Economic Earnings, which account for the cost of capital and changes to company balance sheets, are 46% below Core Earnings. However, this gap is the smallest difference dating back to 2012.

Figure 1: Operating vs. Street vs. GAAP vs. Core vs. Economic Earnings: S&P 500 Since 2017

Core Earnings vs. Traditional Earnings Measures (New Constructs, LLC)

Sources: New Constructs, LLC, company filings, and S&P Global. Note: the most recent period’s data for SPGI’s Operating Earnings is based on consensus estimates for companies with a non-standard fiscal year.

Below we highlight the disconnect between traditional earnings measures and our Core Earnings, and specifically examine the changes in each metric over the past few years. Core Earnings account for unusual gains/losses buried in footnotes that legacy datasets fail to capture.

Street Earnings Overstate S&P 500 Profits

Street Earnings undersold the drop in profits in 2020 and made the rebound in profitability in 2021 look less robust than it actually was. In 2020, Street Earnings fell 16% year-over-year (YoY) while Core Earnings fell 22% YoY.

For 2021 versus 2020:

  • Street Earnings improved from $141.70/share to $213.99/share, or 51%
  • Core Earnings improved from $120.05/share to $197.10/share, or 64%.

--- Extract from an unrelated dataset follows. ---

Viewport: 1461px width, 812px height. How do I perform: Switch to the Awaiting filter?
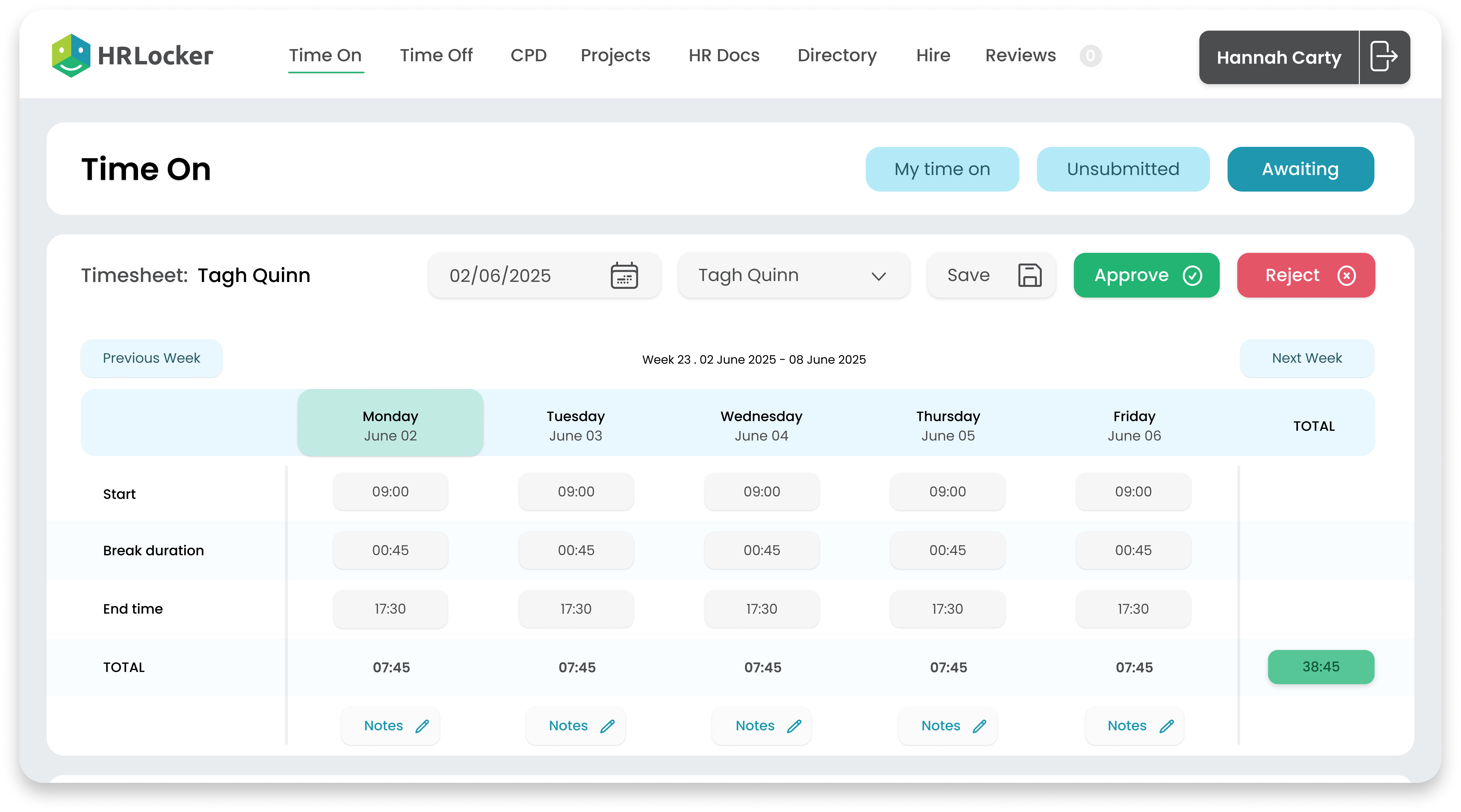coord(1300,169)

In the TTM ended 1Q22, Street Earnings are 10% higher than Core Earnings, though Core Earnings improved at a faster pace, rising 47% YoY, compared to Street Earnings, which rose 37% YoY.

Figure 2: Trailing Twelve Month Earnings: Core Earnings vs. Street Earnings: 4Q19 –1Q22

Core Earnings Vs. Street Earnings S&P 500 (New Constructs, LLC)

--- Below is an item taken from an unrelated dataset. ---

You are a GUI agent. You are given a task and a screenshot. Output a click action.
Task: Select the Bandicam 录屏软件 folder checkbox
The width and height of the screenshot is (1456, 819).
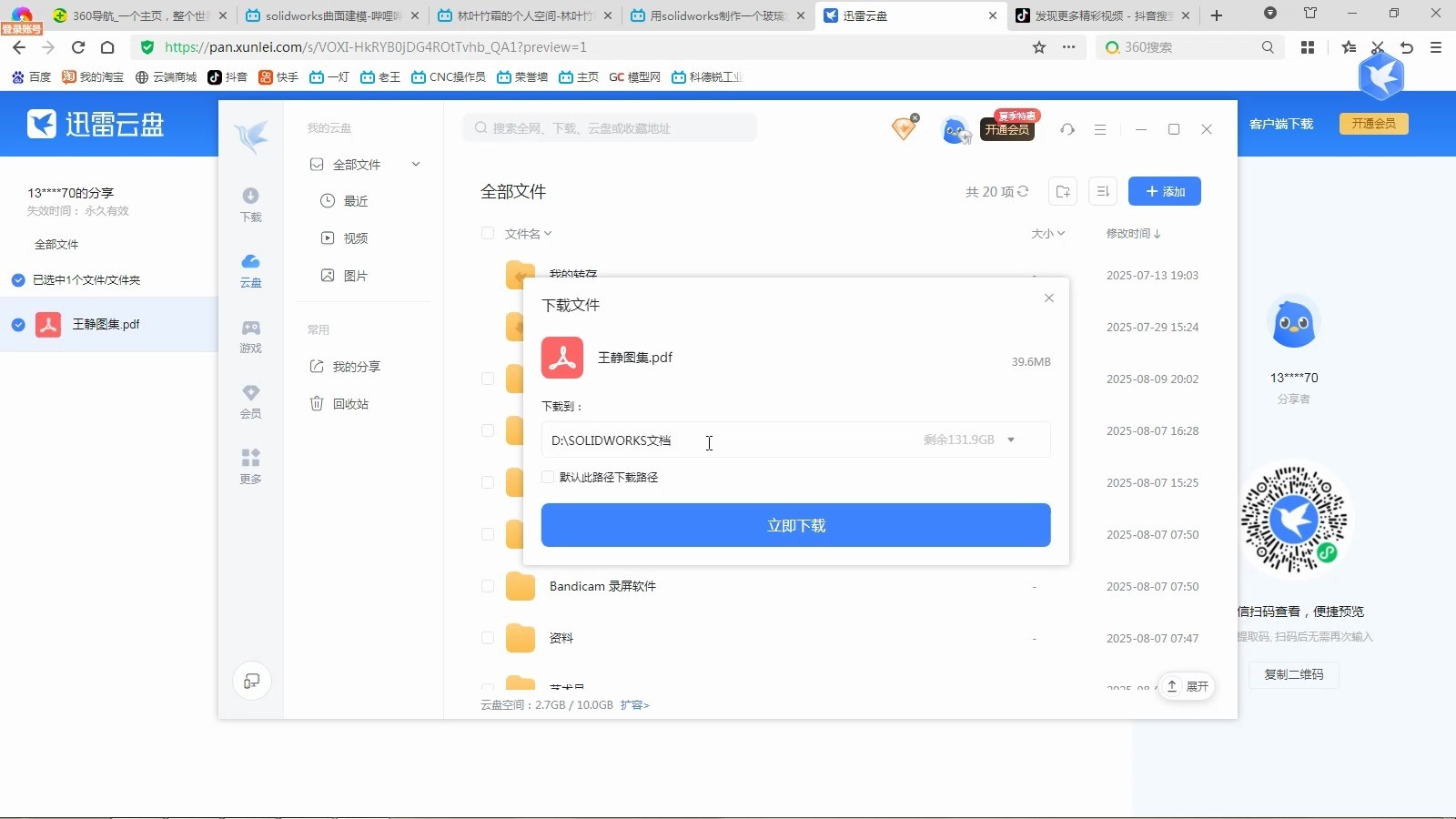click(488, 586)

Sources: New Constructs, LLC, company filings, and Zacks Earnings

S&P Global’s Earnings Rebound Is Overstated

In 2021, S&P 500 company profits did not rebound as much as SPGI’s Operating Earnings lead investors to believe. For 2021 versus 2020:

  • SPGI’s Operating Earnings improved from $122.37/share to $208.21/share, or 70%
  • Core Earnings improved from $120.05/share to $197.10/share, just 64%.

In the TTM ended 1Q22, Operating Earnings are 5% higher than Core Earnings, though Core Earnings improved at a faster pace, rising 47% YoY, compared to Operating Earnings, which rose 40% YoY.

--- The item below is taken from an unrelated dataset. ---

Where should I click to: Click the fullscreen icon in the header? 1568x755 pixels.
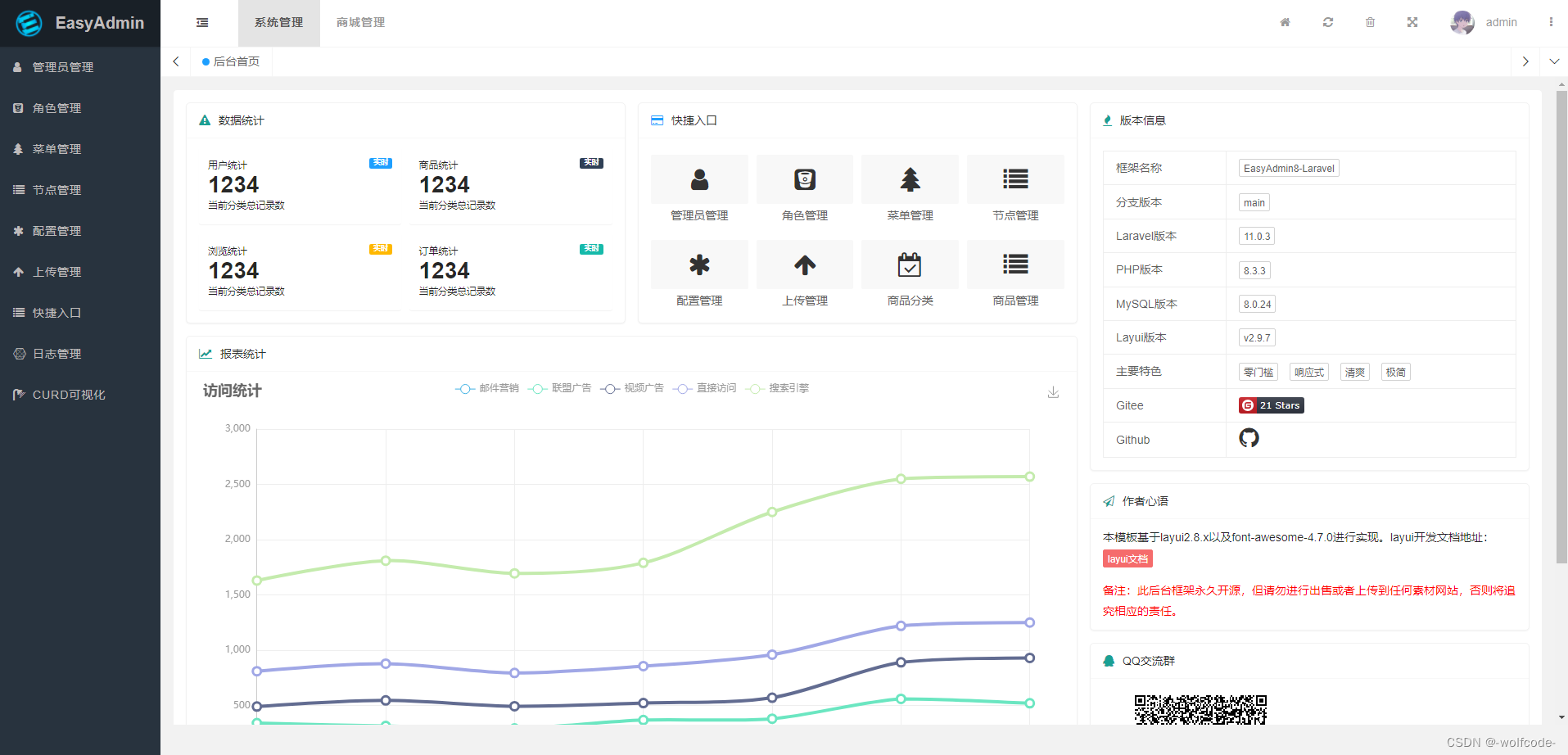[1412, 22]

Figure 3: Trailing Twelve Month Earnings: Core Earnings vs. SPGI Operating Earnings: 4Q19 –1Q22

Core Earnings Vs. Operating Earnings S&P 500 (New Constructs, LLC)

Sources: New Constructs, LLC, company filings, and S&P Global. Note: the most recent period’s data for SPGI’s Operating Earnings is based on consensus estimates for companies with a non-standard fiscal year.

Core Earnings Are More Reliable Than GAAP Earnings

Since 2020, corporate profits did not decline or rebound as much as GAAP earnings indicate. For instance:

  • In 2020, GAAP earnings fell 34% YoY compared to a 22% fall for Core Earnings.
  • In 2021, GAAP earnings rose 110% YoY compared to a 64% rise for Core Earnings.
  • In the TTM ended 1Q22, GAAP earnings rose 58% YoY compared to a 47% rise for Core Earnings.

Figure 4: Trailing Twelve Month Earnings: GAAP Earnings vs. Street Earnings: 4Q19 –1Q22

Core Earnings Vs. GAAP Earnings S&P 500 (New Constructs, LLC)

Sources: New Constructs, LLC and company filings

Diligence Matters – Superior Fundamental Analysis Provides Insights

As traditional earnings measures continue to overstate the S&P 500’s Core Earnings, the index requires growing investor optimism about future profits just to maintain valuations and stop price declines. Based on warnings from companies willing to face reality, and the disconnect between Core Earnings, Operating Earnings, and Street Earnings, investors can expect more companies warning about slowing earnings growth or even outright decline in coming quarters.

This article originally published on July 25, 2022.

Disclosure: David Trainer, Kyle Guske II, Matt Shuler, and Brian Pellegrini receive no compensation to write about any specific stock, style, or theme.

Appendix I: Core Earnings Methodology

In the Figures above, we use the following to calculate Core Earnings:

  • aggregated quarterly data for constituents in the S&P 500 for each measurement period post 6/30/13 to the present

[1] Street Earnings refer to Zacks Earnings, which are adjusted to remove non-recurring items using standardized sell-side assumptions.

[2] Our Core Earnings research is based on the latest audited financial data, which is the calendar 1Q22 10-Q in most cases.